EXERCISE REQUIREMENTS:
Please set down the data again exactly, minus the pictures.

(Dataset items)
• • •

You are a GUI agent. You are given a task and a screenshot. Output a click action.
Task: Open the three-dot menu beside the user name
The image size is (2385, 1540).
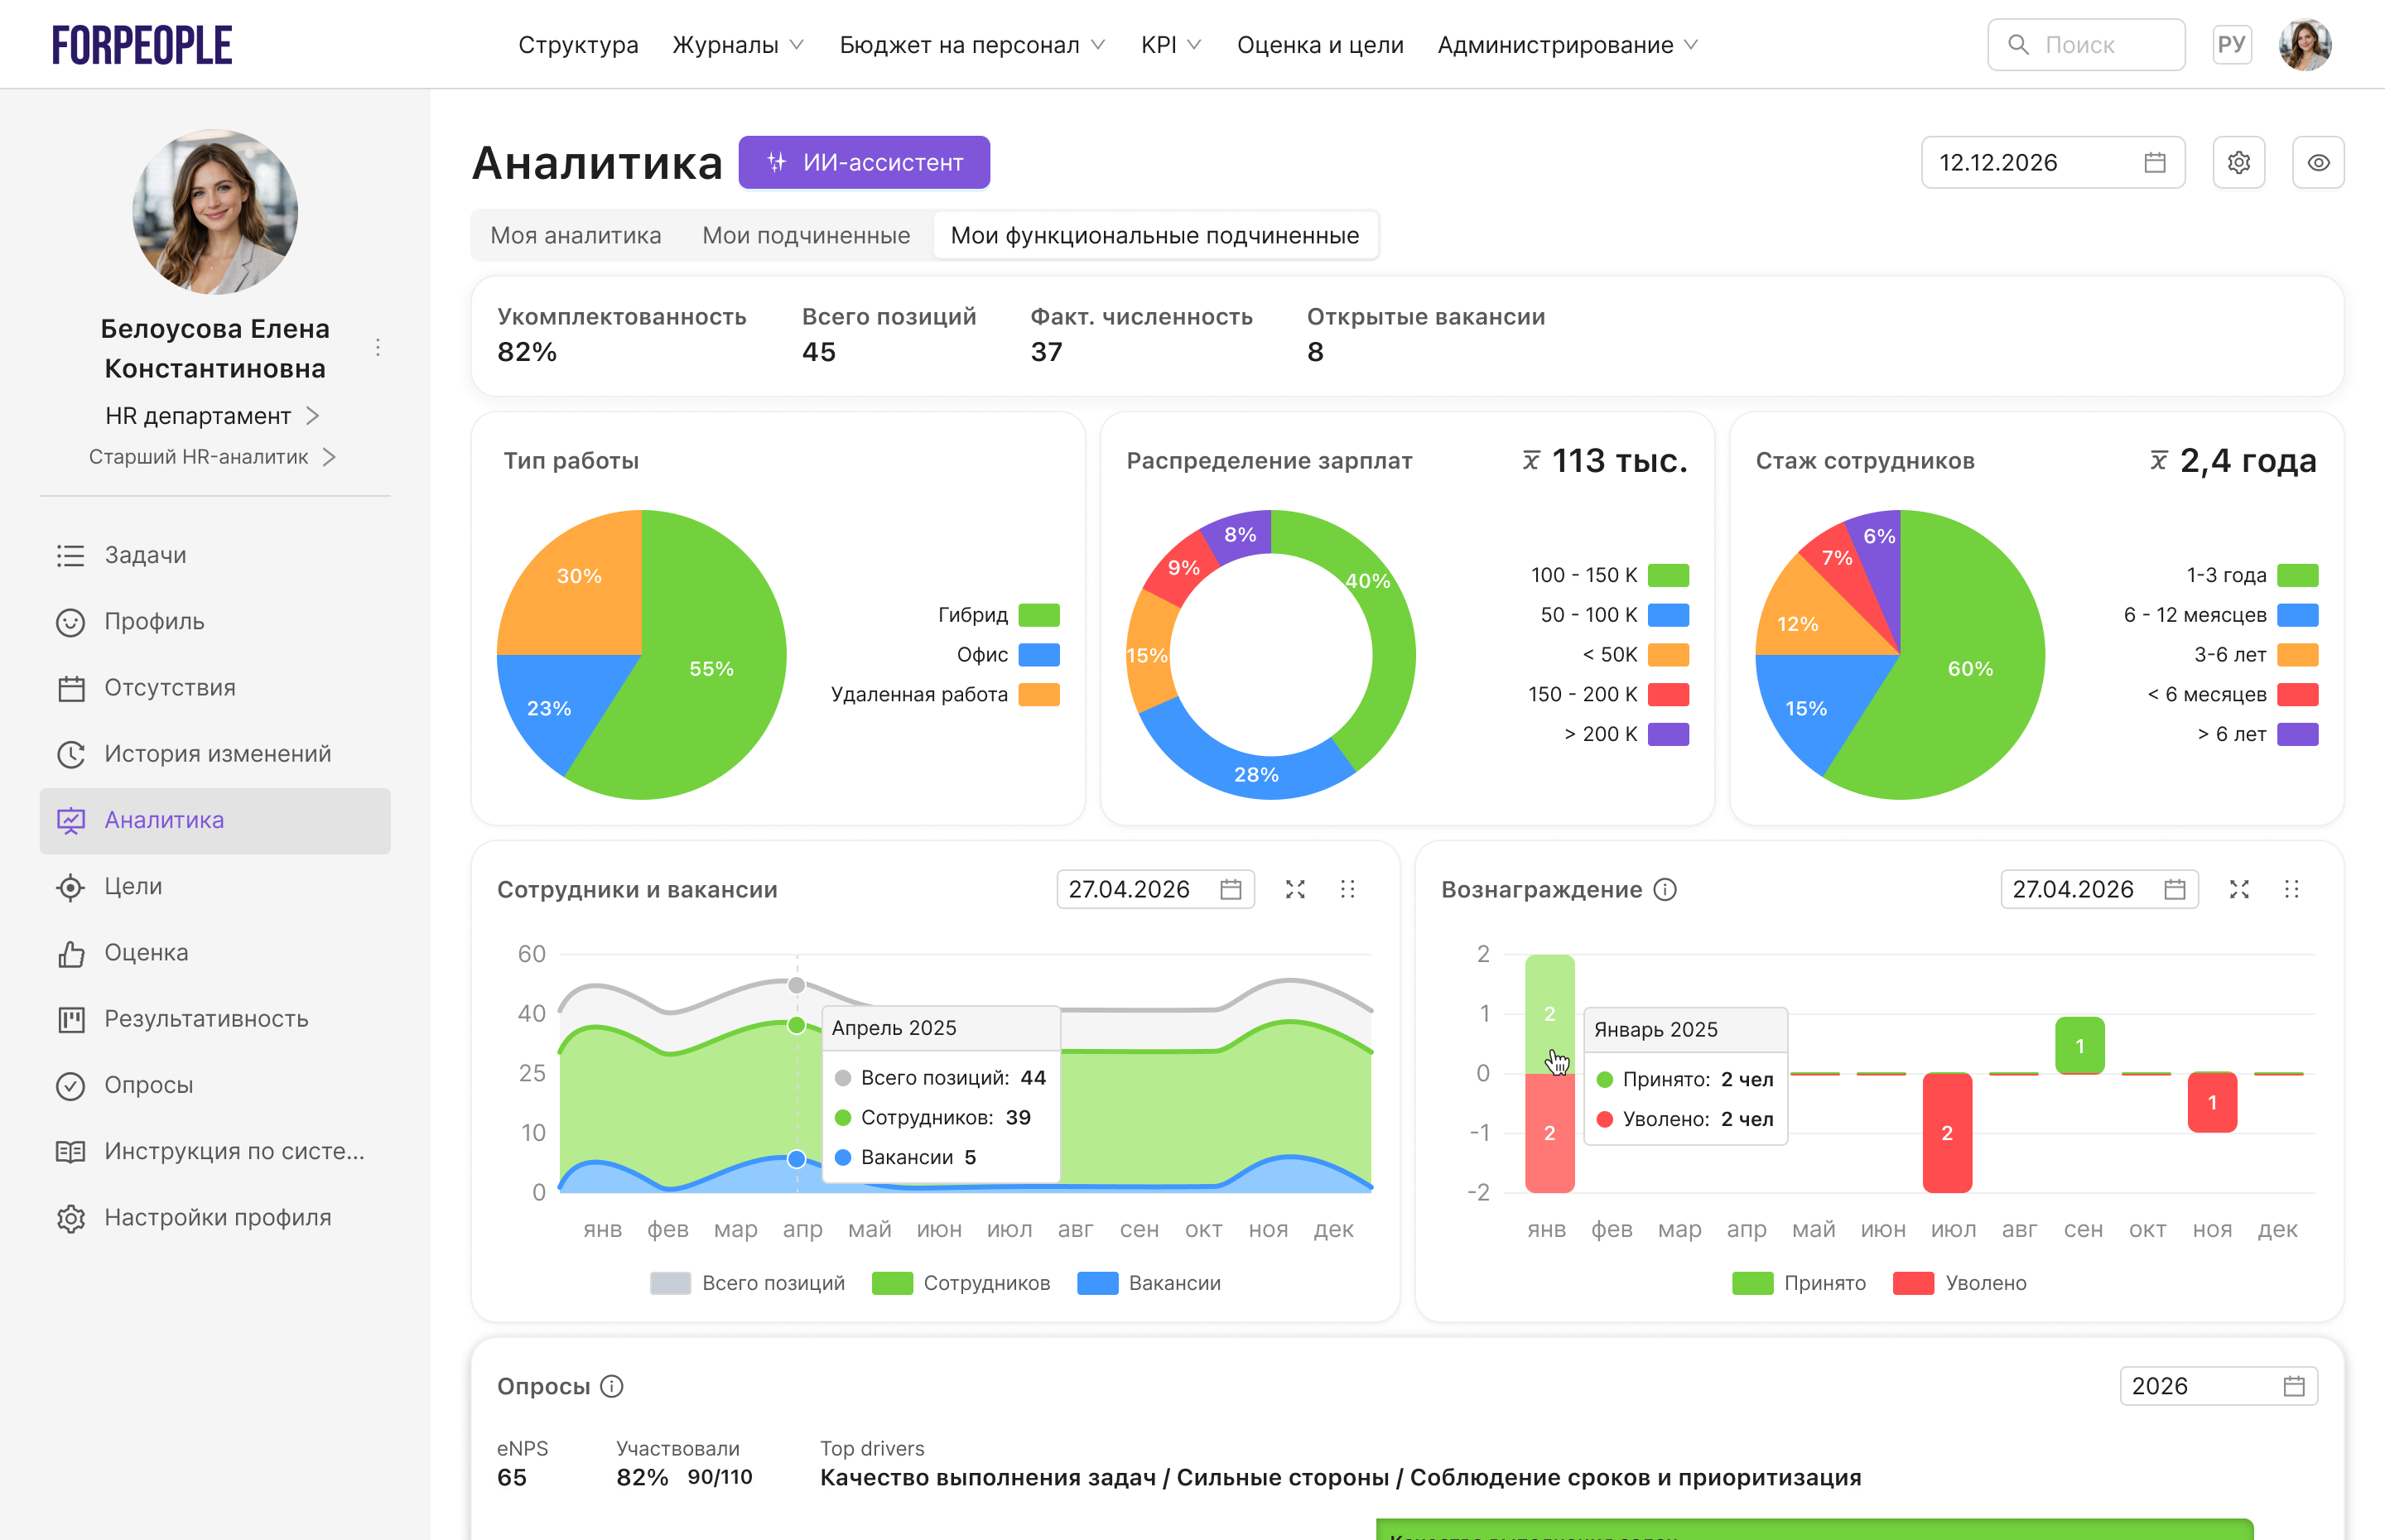tap(377, 347)
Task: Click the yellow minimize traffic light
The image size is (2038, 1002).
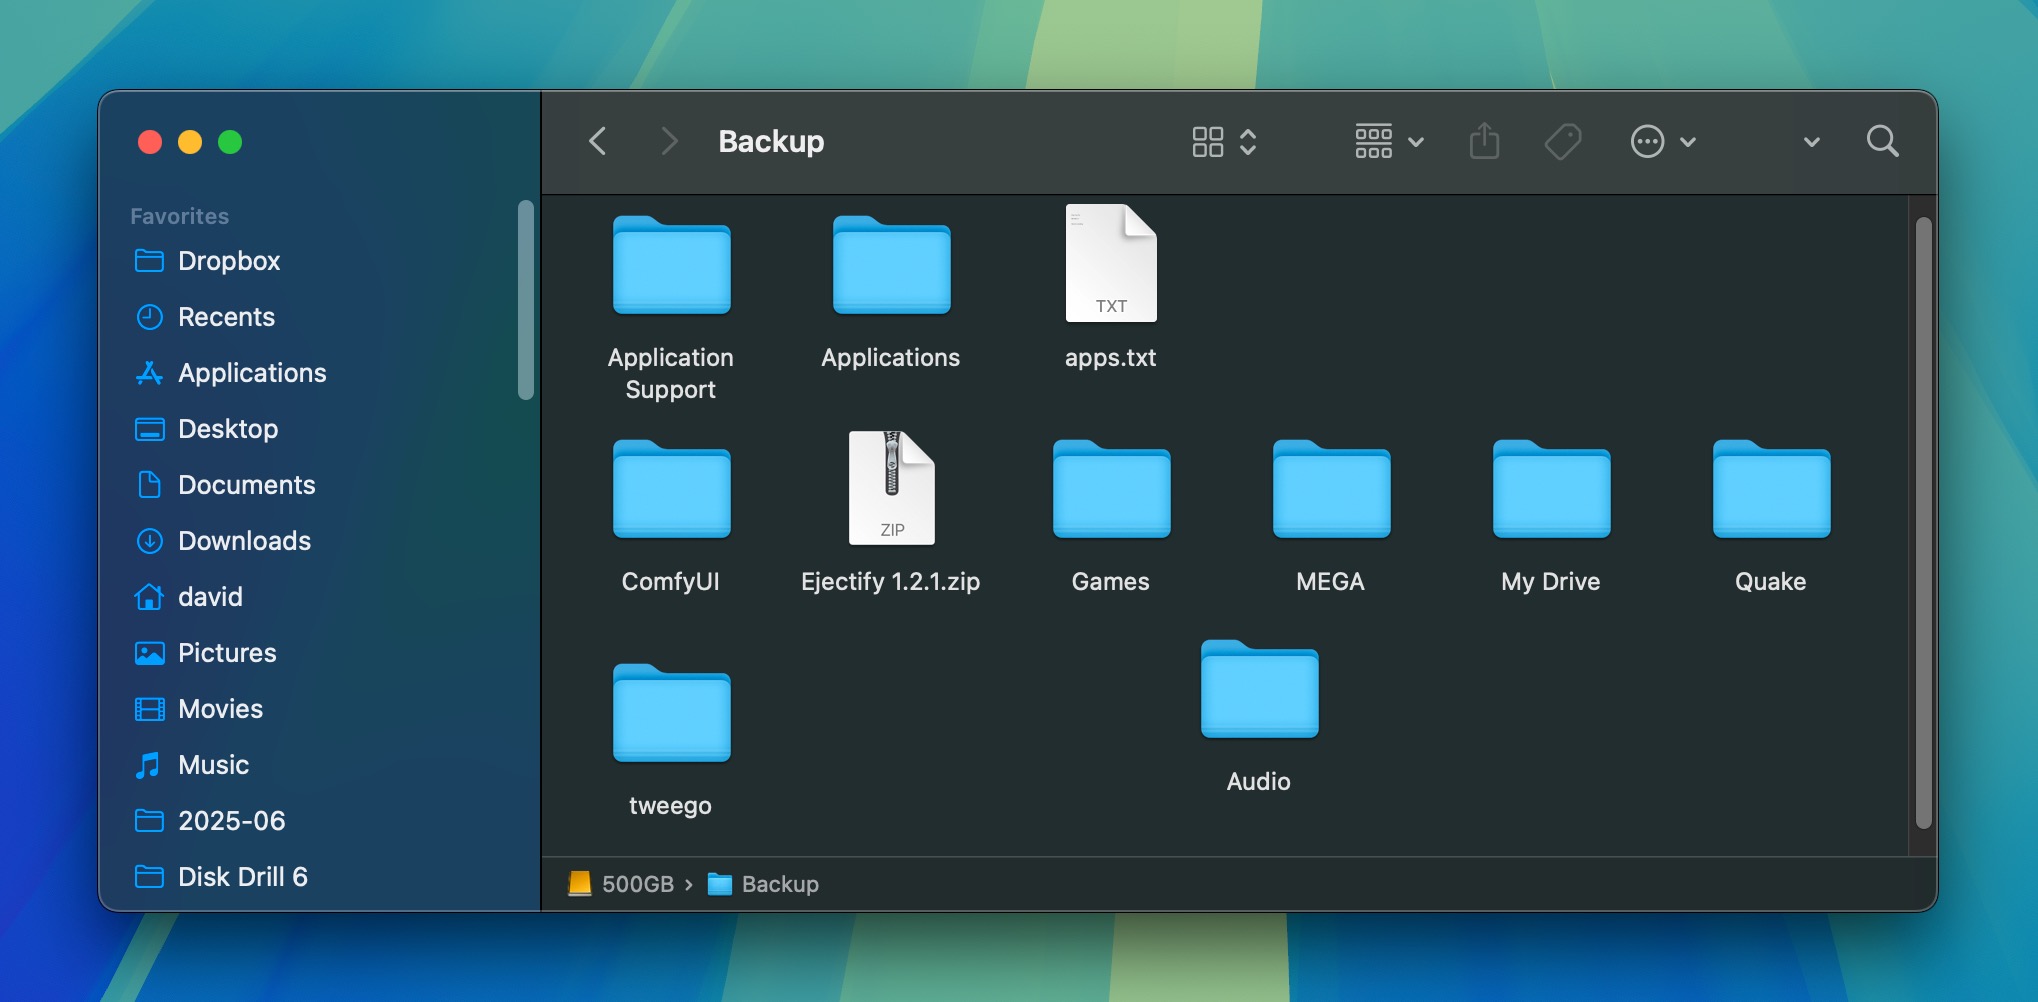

• • •

ANSWER FOR THE TASK:
You are a GUI agent. You are given a task and a screenshot. Output a click action.
Task: Open the three-dot menu beside the user name
The image size is (2385, 1540).
tap(377, 347)
Task: Click the yellow minimize traffic light
The image size is (2038, 1002).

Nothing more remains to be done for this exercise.